Mindful Living Mindful May
Is your mind constantly wandering? Do you have a hard time concentrating? Are your thoughts and experiences clouding your judgement?
Mindfulness meditation practice may help wandering minds to focus and fully experience the present moment—all by applying nonjudgmental thoughts, feelings, and emotions. Mindfulness is a way of living and a method intended to pave the path for a complete awakening.
Mindful Living Tips:
Sometimes we are overwhelmed by certain situations and may lose our ability to cope with the pressure. Recognize negative thoughts and gradually learn to dismiss them by focusing on the positive side of each situation. Be aware of stress inducers by identifying the underlying causes. Develop an action plan with a healthy coping strategy such as deep breathing or simple physical activities that could help with stress management.

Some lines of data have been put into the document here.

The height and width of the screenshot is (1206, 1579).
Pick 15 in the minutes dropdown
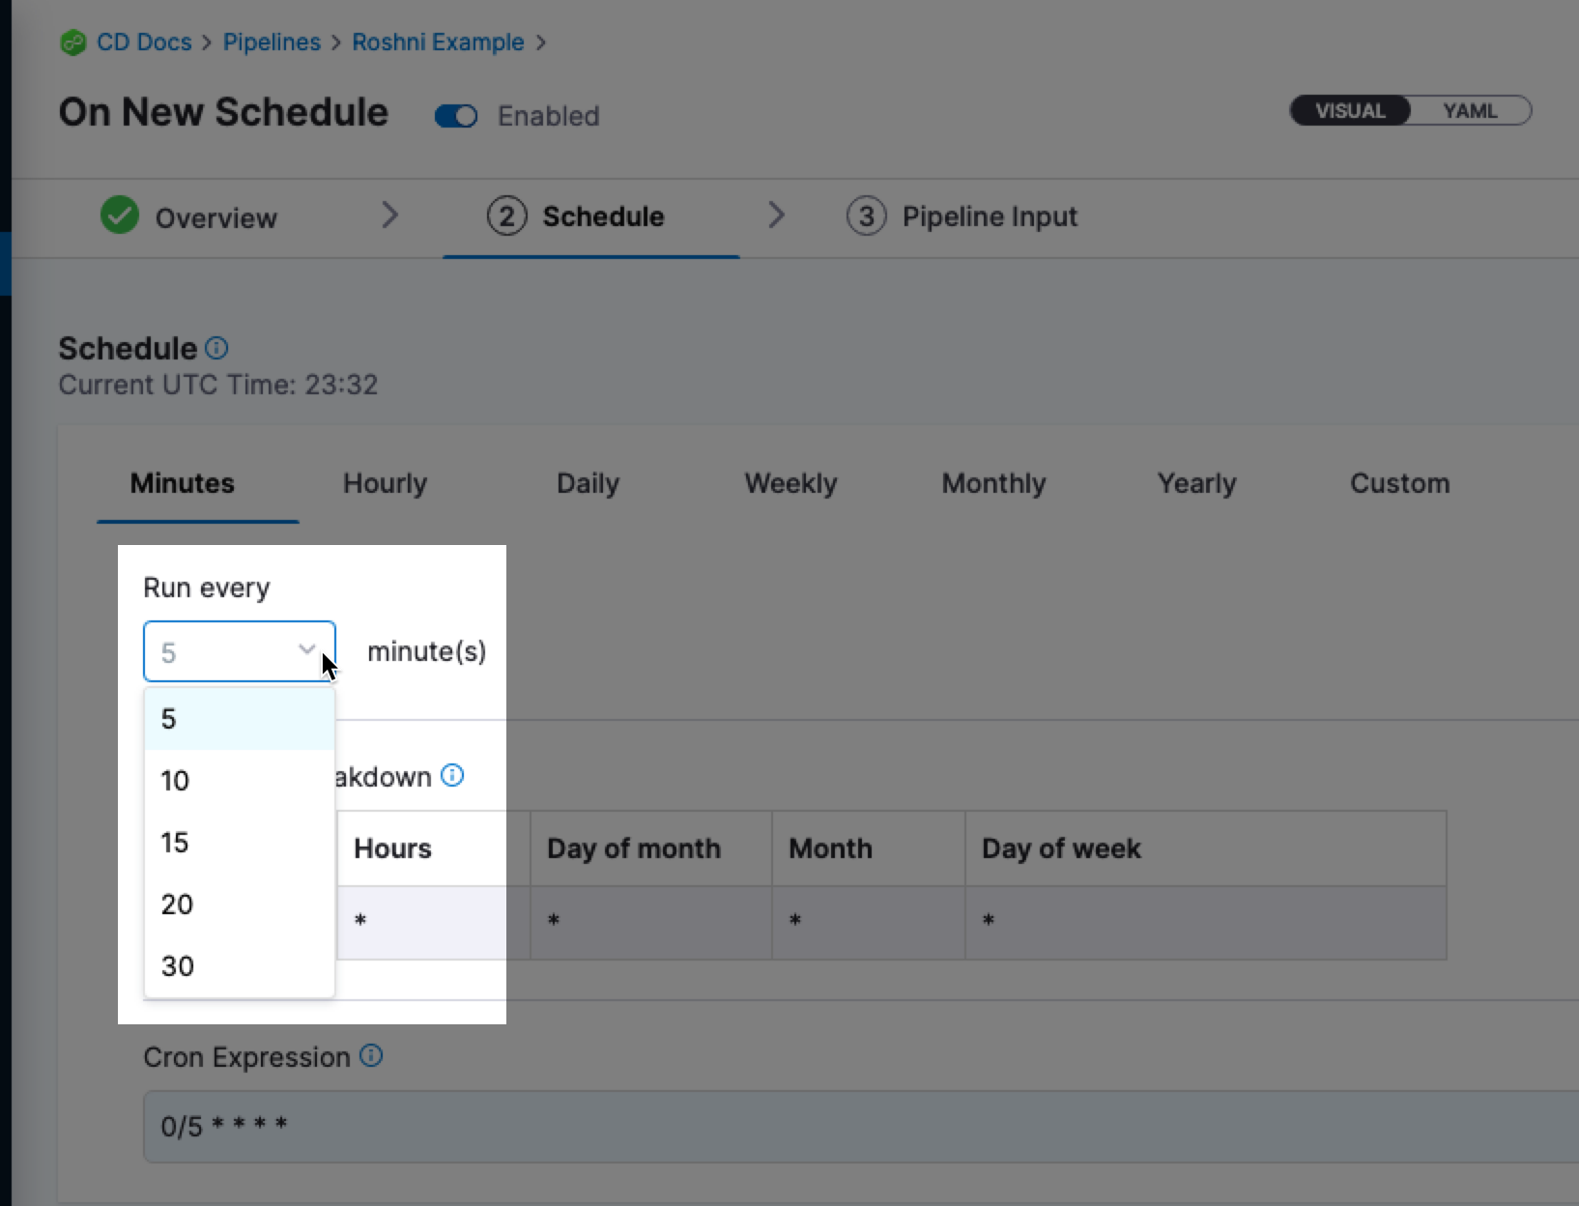[175, 843]
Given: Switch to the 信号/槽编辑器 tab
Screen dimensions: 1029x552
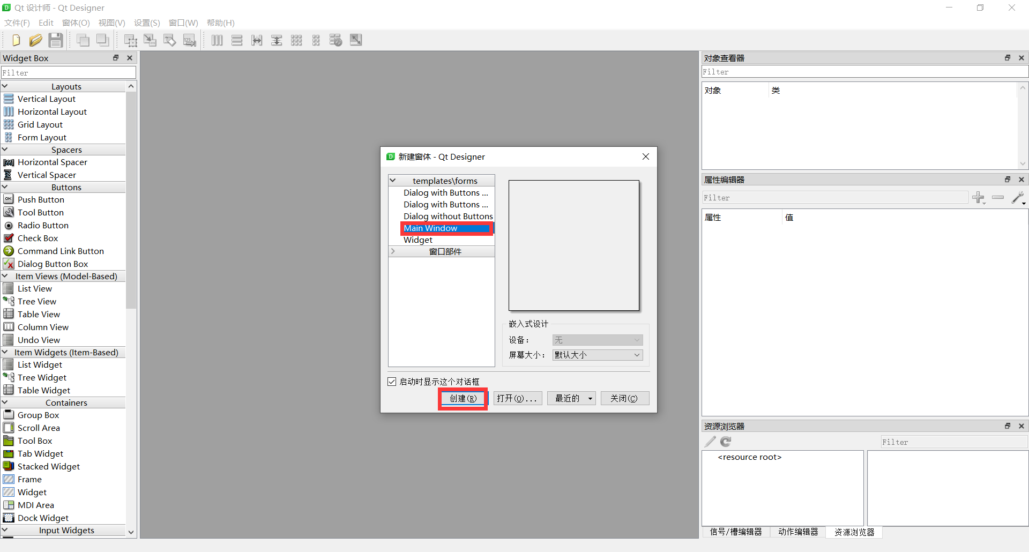Looking at the screenshot, I should click(735, 532).
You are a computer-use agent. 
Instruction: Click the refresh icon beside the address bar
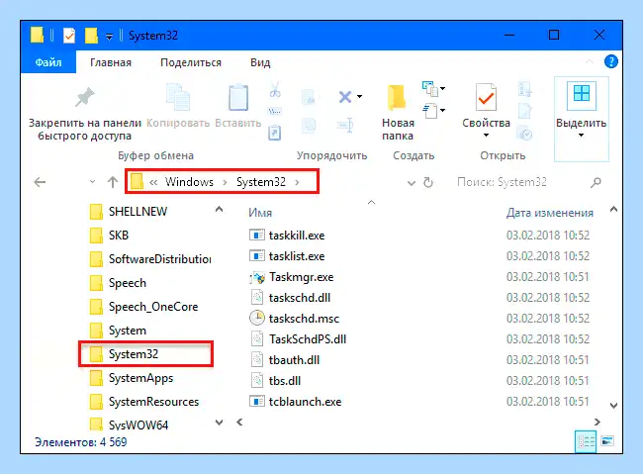click(428, 182)
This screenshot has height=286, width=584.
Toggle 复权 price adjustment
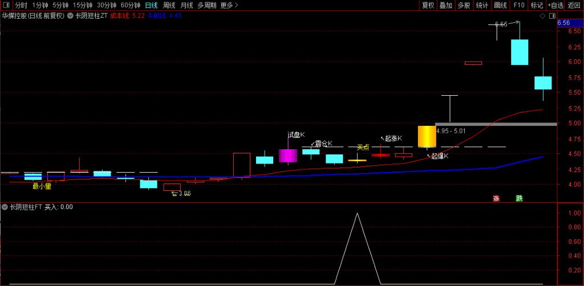(x=428, y=5)
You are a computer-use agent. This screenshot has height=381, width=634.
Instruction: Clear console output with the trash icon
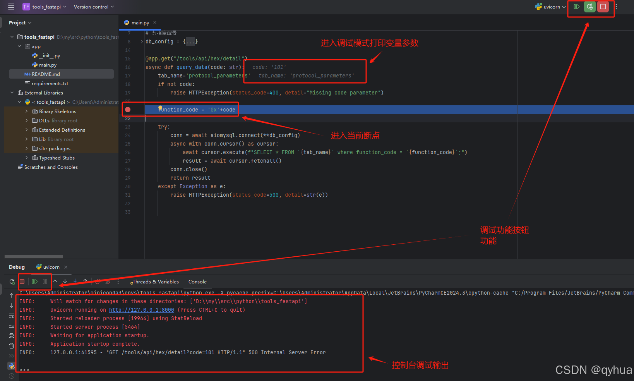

Do not always worry about your to-do list. Spend quality time with family, socialize with friends, and more importantly allow yourself your own personal time. When time permits, unplug from social media and technology. Go outdoors to connect with nature and get some fresh air. Meet new people or reconnect with your kith and kin through face to face interactions. Listen to your loved ones with full attention. Listening enables you to be sensitive to the other person’s emotions and helps to accurately understand what they are trying to convey.
Practicing mindfulness does not wipe out life’s problems. Instead, you are training and preparing your mind to stay composed by being more cognizant of the negative thoughts and emotions that originate from stressful situations. This practice leads to greater acceptance of yourself and your circumstances and may thus impact your approach and reactions to different situations.
Mindful Living Topics
Try to:
Determine motivation behind eating…sometimes environment and emotions suggest we eat when we aren’t hungry.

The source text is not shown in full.